Single by War

from the album Deliver the Word
- B-side: "In Your Eyes"
- Released: August 1973
- Genre: Soul; funk;
- Length: 3:30
- Label: United Artists
- Songwriter: War
- Producers: Howard E. Scott; Jerry Goldstein; Lonnie Jordan;

War singles chronology
| "Gypsy Man" (1973) | "Me and Baby Brother" (1973) | "Ballero" (1974) |

= Me and Baby Brother =

"Me and Baby Brother" is a song written and performed by War. It reached #15 on the U.S. pop chart and #18 on the U.S. R&B chart in 1974. In Canada it reached #10. It was featured on their 1973 album Deliver the Word.

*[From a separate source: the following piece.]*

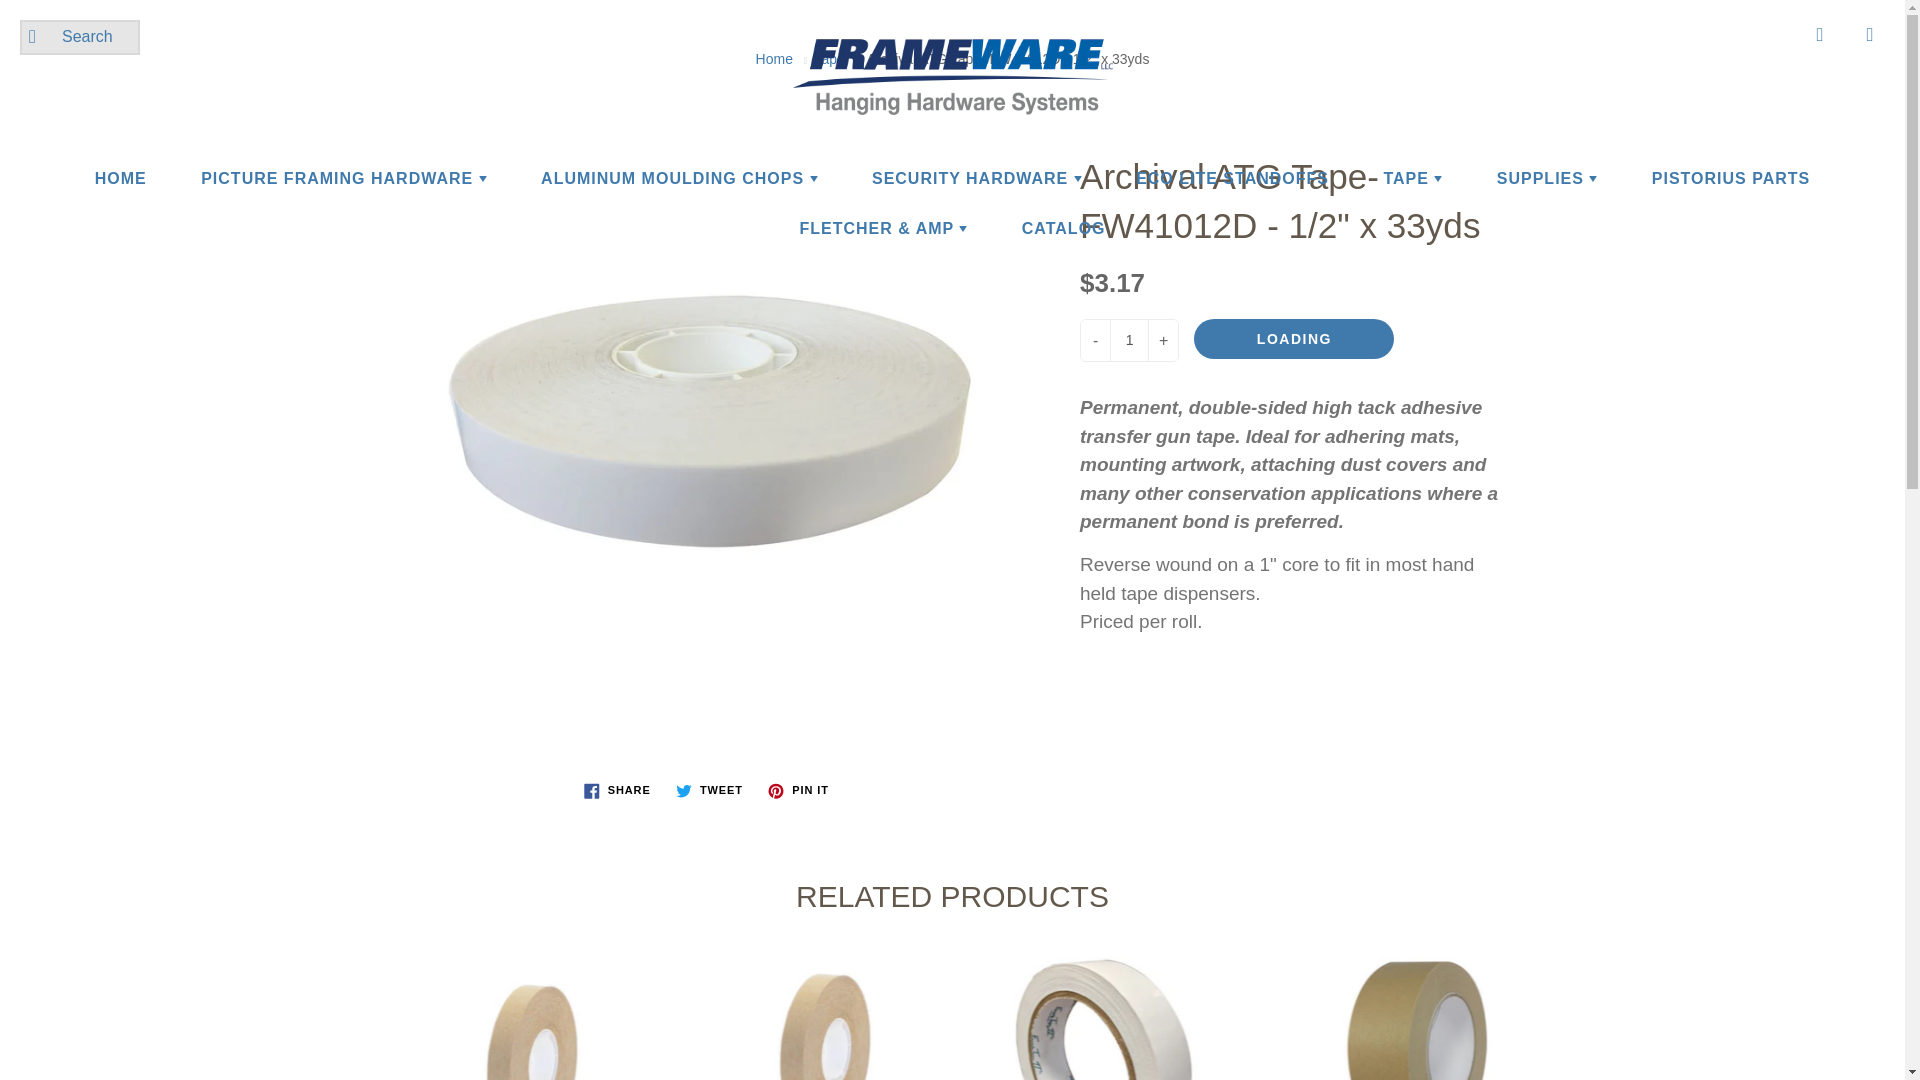 This screenshot has width=1920, height=1080. What do you see at coordinates (343, 179) in the screenshot?
I see `PICTURE FRAMING HARDWARE` at bounding box center [343, 179].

A live version of the song entitled "Baby Brother" originally appeared on the 1971 album All Day Music.

The song was produced by Howard E. Scott, Jerry Goldstein, and Lonnie Jordan.

The song ranked #95 on Billboard magazine's Top 100 singles of 1974.

War re-released the song as a single in the UK in 1976 where it reached #21 on the UK Singles Chart.

==Other versions==
- That Petrol Emotion released a live version of the song on their 1987 EP Live 33RPM.
- Stevie Salas released a version of the song on his 1998 album Cover Me in Noise.

==In popular culture==
- The Killing Joke song "Change" bears a resemblance to "Me and Baby Brother", which Killing Joke have acknowledged.

- Sonic CD has a sample of this song that plays during "Stardust Speedway" in both good future and bad future versions of the track.